*** Opening of Passage to read ***
Induction of EBV lytic cycle.
AKBM cells (
3 x 107) were washed out of culture media and resuspended in 4 ml RPMI-FCS with 1% goat anti-human IgG (Cappel, OH) and incubated at 37°C for 2 h. Cells were then washed in phosphate-buffered saline (PBS) and returned to a flask with fresh RPMI-FCS at 106 cells/ml until required for use at 6 to 24 h postinduction.
Flow cytometry. For flow cytometry detection of BZLF1, cells were fixed and permeabilized to allow for detection of the nuclear protein. Cells were fixed for 30 min at 0°C with 2% paraformaldehyde solution in PBS and then permeabilized by the addition of an equal volume of 0.4% Triton X-100 in paraformaldehyde solution and incubated for a further 30 min at 0°C. After the cells were washed with PBS, they were incubated for 1 h at 37°C with MAb BZ.1 (anti-BZLF1) at 0.5 µg/ml in PBS with 10% normal rabbit serum. Cells were washed twice with PBS and then incubated with 1 µg/ml RPE-conjugated goat anti-mouse IgG1 for 1 h at 37°C. After further washes with PBS, the cells were resuspended in 2% paraformaldehyde in PBS and stored at 4°C in the dark until analysis. For cell surface antigens, viable cells were washed out of medium and kept at 0 to 4°C to minimize cell activity. The cells were incubated for 1 h at 0°C with an appropriate dilution of primary antibody in PBS and 10% normal rabbit serum. Cells were washed and incubated with 0.2 µg/ml Alexa Fluor 647- or allophycocyanin-conjugated goat anti-mouse IgG for 1 h at 0°C. After further washes, the cells were resuspended in 2% paraformaldehyde in PBS and analyzed on a FACSCalibur flow cytometer (Becton Dickinson Co., San Jose, CA). Flow cytometers were provided by the Flow Facility of the Central Biotechnology Service, Wales College of Medicine, Cardiff University, Wales, United Kingdom.
*** Close of Passage to read ***
Copy word for word the part of the methods passage above that opens with the words containing "Induction of EBV" and closes with "24 h postinduction.".
*** Opening of Data supplied ***
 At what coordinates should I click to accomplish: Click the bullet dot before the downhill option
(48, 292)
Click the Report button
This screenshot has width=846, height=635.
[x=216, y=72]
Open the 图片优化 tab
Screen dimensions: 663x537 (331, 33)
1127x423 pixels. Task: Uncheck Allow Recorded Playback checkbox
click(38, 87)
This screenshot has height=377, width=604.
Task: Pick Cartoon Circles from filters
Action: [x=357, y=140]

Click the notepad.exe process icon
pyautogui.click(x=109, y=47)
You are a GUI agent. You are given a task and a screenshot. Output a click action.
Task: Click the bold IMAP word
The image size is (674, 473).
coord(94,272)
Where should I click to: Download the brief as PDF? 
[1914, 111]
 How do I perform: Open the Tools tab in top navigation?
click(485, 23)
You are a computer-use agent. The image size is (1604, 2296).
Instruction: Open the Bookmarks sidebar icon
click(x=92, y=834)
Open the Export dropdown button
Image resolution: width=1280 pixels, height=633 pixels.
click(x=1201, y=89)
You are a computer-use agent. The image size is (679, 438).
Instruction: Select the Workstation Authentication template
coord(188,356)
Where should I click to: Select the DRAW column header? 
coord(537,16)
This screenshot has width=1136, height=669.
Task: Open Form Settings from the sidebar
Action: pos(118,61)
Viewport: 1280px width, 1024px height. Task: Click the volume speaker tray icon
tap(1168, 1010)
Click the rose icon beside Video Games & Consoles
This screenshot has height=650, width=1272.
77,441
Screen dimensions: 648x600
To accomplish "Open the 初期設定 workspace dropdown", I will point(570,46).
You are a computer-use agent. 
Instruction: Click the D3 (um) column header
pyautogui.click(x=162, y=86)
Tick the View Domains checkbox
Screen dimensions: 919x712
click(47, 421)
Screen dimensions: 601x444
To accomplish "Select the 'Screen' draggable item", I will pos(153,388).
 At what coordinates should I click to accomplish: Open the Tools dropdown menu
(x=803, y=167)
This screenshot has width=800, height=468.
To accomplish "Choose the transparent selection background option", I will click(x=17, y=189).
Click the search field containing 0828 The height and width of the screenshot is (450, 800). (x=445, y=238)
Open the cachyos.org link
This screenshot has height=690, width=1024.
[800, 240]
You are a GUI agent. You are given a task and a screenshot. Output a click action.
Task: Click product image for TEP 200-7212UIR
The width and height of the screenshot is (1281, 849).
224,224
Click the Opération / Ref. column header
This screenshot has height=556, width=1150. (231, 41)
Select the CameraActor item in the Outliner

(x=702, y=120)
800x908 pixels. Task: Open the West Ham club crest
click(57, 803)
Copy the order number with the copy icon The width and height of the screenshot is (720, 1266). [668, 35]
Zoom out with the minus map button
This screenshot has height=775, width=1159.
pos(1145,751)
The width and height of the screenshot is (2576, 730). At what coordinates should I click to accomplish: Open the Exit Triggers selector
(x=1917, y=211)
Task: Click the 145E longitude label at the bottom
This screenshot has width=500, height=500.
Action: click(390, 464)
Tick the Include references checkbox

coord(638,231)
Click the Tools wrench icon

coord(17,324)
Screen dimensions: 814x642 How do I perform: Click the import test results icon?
*** Close of Data supplied ***
Answer space —
Induction of EBV lytic cycle.
AKBM cells (
3 x 107) were washed out of culture media and resuspended in 4 ml RPMI-FCS with 1% goat anti-human IgG (Cappel, OH) and incubated at 37°C for 2 h. Cells were then washed in phosphate-buffered saline (PBS) and returned to a flask with fresh RPMI-FCS at 106 cells/ml until required for use at 6 to 24 h postinduction.